GCSE Statistics vocabulary

GCSE Statistics Vocabulary

Data and Sampling

Hypothesis
- A statement which may or may not be true.
- A statistical investigation is conducted to verify its validity.
Population
- All items/people under investigation (e.g., all students in Year 10).
Sample Frame
- A comprehensive list of all members of the population (could also be a database or register).
Random Sample
- Every item in the population has an equal chance of being included in the sample.
Stratified (Random) Sampling
- Population divided into strata (e.g., gender, school year).
- Proportions in the sample match those in the population.
- Members in each stratum chosen randomly.
Judgement Sampling
- Non-random sampling based on specific criteria (e.g., selecting the first 20 items/people).
Cluster Sampling
- Non-random sampling using all members from randomly selected clusters (e.g., all pupils in 3 random tutor groups).
Quota Sampling
- Non-random sampling where an interviewer selects a predetermined number of people across different categories (age, gender).
Systematic Sampling
- Non-random sampling starting from a random point and selecting at fixed intervals.

Cleaning Data

Cleaning may be required to enhance reliability and usability.
Tasks may include:
- Addressing outliers or missing data.
- Standardizing formats/units.
- Removing unnecessary symbols.
Anomaly
- A value that does not fit with the rest of the data (e.g., far from line of best fit).
Outlier
- A value that is suspiciously high or low; boundaries identified using
  - Mean ± 3 × s.d.
  - 1.5 × IQR above the upper quartile or below the lower quartile.

Variables

Variables
- Values being investigated, which can differ across the population.
- Types include: discrete, continuous, qualitative.
Multivariate Problems
- Issues where more than one linked variable is analyzed (e.g., driving test performance by gender and time).
Categorical Data
- Data that fits into accessible categories (e.g., gender).
Ordinal Data
- Data reflecting a rank order (e.g., race positions).
Distribution
- A set of values of a variable alongside their frequencies or probabilities.

Extraneous Variables

Variables not under investigation that may influence results.
Efforts are made to limit their effect (e.g. time of day while comparing reaction times).

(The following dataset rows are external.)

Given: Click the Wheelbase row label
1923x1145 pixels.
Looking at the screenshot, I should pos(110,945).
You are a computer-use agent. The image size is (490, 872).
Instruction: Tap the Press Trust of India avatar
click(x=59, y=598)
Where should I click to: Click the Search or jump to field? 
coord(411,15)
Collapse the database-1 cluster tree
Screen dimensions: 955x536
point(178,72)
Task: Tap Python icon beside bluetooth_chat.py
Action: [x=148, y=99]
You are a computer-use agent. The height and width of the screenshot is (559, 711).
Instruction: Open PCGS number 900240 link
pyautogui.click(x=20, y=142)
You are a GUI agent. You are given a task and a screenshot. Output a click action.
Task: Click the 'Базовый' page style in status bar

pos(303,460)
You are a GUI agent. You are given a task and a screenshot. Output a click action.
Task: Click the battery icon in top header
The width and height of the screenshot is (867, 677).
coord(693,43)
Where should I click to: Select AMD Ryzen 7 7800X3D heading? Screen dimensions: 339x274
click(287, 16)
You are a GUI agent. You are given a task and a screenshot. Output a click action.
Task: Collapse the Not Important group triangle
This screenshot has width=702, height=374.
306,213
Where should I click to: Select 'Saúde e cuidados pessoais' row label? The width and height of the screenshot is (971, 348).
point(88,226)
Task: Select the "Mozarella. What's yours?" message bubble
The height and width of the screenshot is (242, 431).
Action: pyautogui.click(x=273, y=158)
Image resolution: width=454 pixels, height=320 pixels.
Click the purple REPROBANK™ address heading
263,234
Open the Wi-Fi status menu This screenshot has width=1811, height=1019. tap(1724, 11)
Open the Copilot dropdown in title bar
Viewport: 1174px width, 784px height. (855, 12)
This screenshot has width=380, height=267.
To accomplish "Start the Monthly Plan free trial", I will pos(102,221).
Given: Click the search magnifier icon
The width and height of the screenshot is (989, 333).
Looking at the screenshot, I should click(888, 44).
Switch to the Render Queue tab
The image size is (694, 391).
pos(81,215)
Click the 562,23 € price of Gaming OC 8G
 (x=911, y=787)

Control Groups & Matched Pairs

Control Group: used alongside a test group for comparison.
Matched Pairs: ensure similarity between two groups to reduce effects of extraneous variables.
- Example: test group receives a new drug, control group receives a placebo.

Question Types

Closed Questions
- Require a choice from stated answers, facilitating easier analysis.
Open Questions
- No restrictions on answers; harder to analyze (generally best to avoid).

Pilot Survey / Pre-test

Trial questionnaire on a small scale to assess:
- Clarity of questions.
- Sufficiency of data collected.
- Response rates.
- Coverage of response options.

Random Response

Method used to estimate answers to sensitive questions.
Involves an element of randomness to elicit more reliable responses (e.g., using dice to decide if a person responds).

Reliability & Validity

Reliability:
- Consistency of results upon repeat testing (e.g., small sample may yield unreliable results).
Validity:
- The degree to which a process measures what it intends to measure (e.g., surveying Year 7 about Year 10's food opinions could have poor validity).

Displaying & Comparing Data

Choropleth Map:
- Uses shading with darker areas indicating higher values.
Frequency Density:
- Represents bar heights on a histogram; area of bar = frequency.

Central Tendency

Refers to averages (mean, median, mode).

Dispersion

Indicates spread of data (range, IQR, standard deviation, variance).
- Variance: square of standard deviation.

Interpercentile Range (IPR) & Interdecile Range

Range of central distribution parts (e.g., middle 80% or middle 60%).

Standardised Score

Measures how much a value deviates from the mean in standard deviations; used to compare across distributions.

Scatter Diagrams

Bivariate Data: paired data (e.g., scores in Math and English).

Association

Relationship between two variables.

Correlation

Relationship between two numerical variables.

Explanatory & Response Variables

Explanatory (Independent) goes on the x-axis.
Response (Dependent) goes on the y-axis.

Regression Line / Regression Equation

Best fit line calculated using statistical software; gradient indicates rate of change.

Causation

Indicates that one variable change causes the change in another.

Spurious Correlation

Indicates correlation without causation (e.g., both may increase due to a third factor).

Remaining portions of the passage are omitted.